> _TEXT_
# 300ZX Turbo... what's this worth???



## Vortex13 (Feb 14, 2004)

I have the opportunity to purchase the following car. What's it worth? Comments/Opinions?


























<--yes, only 68,000 kms


----------



## hondakillerZX (Aug 16, 2004)

i have one just like that but with 207,000 miles on it and blue book is around 4k. and they last for ever they have very strong engines


----------



## asleepz (Feb 24, 2004)

what is he/she asking


----------



## Marc Z31 (Jul 25, 2004)

with that many miles, I promise it is not worth $4K. I work at a dealership, I do manheim market reports on probably 100 cars a week. Manheim says that whole sale on the car is around $3300 and retail in good condition is $3900 exactly. If your 207000 mile Z was in absolute perfect condition, retail is around $1700, At auctions they go for about $300 average.


----------



## asleepz (Feb 24, 2004)

damn I wish I could get a Z for that much that still ran


----------



## se-r-57 (May 1, 2002)

There is a anniversary edition here in Dallas that's super clean. He wants $3500 and it has 80k on it. He's the parts manager at Courtesy Nissan. The car is very nice.


----------



## JAMESZ (Mar 12, 2004)

I would say around 3 grand from a private seller it looks in immaculate condition. Wish their were more like that around if you get it take good care of it.

> _PROMPT A_
Copy out the entries from the line with "How do I perform: Click the" up to and including the line with "Expand the Music", word for word.

> _GIVEN RECORDS_
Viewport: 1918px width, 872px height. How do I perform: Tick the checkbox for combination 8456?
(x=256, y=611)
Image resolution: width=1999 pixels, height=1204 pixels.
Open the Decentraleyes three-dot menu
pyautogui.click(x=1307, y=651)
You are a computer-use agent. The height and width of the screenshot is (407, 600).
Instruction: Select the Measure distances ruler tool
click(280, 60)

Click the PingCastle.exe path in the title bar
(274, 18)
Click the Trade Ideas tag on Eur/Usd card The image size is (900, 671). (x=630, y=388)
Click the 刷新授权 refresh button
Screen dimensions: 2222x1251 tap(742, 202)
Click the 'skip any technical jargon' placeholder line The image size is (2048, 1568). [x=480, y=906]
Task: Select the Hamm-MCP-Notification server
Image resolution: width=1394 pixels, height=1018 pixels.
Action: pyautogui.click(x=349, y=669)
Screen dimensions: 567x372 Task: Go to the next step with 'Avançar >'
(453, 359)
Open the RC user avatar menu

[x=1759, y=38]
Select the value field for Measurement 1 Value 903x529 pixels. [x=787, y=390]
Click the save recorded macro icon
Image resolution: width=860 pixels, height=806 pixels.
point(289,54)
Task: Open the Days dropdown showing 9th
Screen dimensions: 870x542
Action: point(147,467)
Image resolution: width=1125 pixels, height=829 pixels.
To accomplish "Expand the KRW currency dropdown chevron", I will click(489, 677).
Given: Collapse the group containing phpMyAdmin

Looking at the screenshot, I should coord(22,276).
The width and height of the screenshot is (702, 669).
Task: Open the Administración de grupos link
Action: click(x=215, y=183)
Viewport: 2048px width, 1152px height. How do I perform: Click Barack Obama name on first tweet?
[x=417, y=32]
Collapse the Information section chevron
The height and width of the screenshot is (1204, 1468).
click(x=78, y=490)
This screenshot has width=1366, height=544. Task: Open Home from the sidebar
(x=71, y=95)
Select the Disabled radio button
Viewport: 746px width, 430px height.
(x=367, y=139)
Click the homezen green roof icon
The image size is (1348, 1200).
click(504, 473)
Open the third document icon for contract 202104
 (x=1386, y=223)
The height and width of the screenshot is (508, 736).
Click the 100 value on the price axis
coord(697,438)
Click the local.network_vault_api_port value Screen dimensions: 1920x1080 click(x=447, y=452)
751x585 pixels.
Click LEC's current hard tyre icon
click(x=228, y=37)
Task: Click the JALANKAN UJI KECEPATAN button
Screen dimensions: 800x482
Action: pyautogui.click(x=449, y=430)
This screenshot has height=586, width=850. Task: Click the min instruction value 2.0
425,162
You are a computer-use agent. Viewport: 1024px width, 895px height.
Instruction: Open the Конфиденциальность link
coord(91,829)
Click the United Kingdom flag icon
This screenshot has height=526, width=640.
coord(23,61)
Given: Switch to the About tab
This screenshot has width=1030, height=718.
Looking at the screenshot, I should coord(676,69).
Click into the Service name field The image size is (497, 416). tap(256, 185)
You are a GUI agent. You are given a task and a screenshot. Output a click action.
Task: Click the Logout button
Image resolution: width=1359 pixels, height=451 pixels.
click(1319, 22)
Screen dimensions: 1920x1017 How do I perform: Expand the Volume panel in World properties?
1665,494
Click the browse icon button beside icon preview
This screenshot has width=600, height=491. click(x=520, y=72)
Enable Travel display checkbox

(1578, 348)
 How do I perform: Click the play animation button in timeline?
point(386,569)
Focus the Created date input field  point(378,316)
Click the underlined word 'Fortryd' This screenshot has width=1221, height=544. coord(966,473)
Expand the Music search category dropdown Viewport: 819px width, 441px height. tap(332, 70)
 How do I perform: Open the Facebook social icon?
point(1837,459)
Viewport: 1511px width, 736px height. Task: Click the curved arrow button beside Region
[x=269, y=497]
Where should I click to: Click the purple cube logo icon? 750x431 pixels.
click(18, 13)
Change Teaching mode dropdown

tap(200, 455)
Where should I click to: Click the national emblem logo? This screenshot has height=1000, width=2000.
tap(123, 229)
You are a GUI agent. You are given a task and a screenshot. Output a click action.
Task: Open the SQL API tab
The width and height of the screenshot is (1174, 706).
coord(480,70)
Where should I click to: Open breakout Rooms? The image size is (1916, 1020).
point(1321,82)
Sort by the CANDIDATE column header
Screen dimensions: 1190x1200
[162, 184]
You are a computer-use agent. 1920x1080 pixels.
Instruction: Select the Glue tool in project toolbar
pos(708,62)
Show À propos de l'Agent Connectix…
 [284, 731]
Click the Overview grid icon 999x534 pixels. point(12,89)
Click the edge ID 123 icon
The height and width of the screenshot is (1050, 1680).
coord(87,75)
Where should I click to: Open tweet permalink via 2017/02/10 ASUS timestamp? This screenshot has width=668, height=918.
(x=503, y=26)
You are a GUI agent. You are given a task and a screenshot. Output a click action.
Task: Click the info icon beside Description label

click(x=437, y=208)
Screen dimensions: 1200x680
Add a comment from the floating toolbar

> _PROMPT B_
In the forum thread, what price is the owner of the anniversary edition in Dallas asking?

> _TASK OUTPUT A_
 How do I perform: Click the play animation button in timeline?
point(386,569)
Focus the Created date input field  point(378,316)
Click the underlined word 'Fortryd' This screenshot has width=1221, height=544. coord(966,473)
Expand the Music search category dropdown Viewport: 819px width, 441px height. tap(332, 70)

> _TASK OUTPUT B_
$3500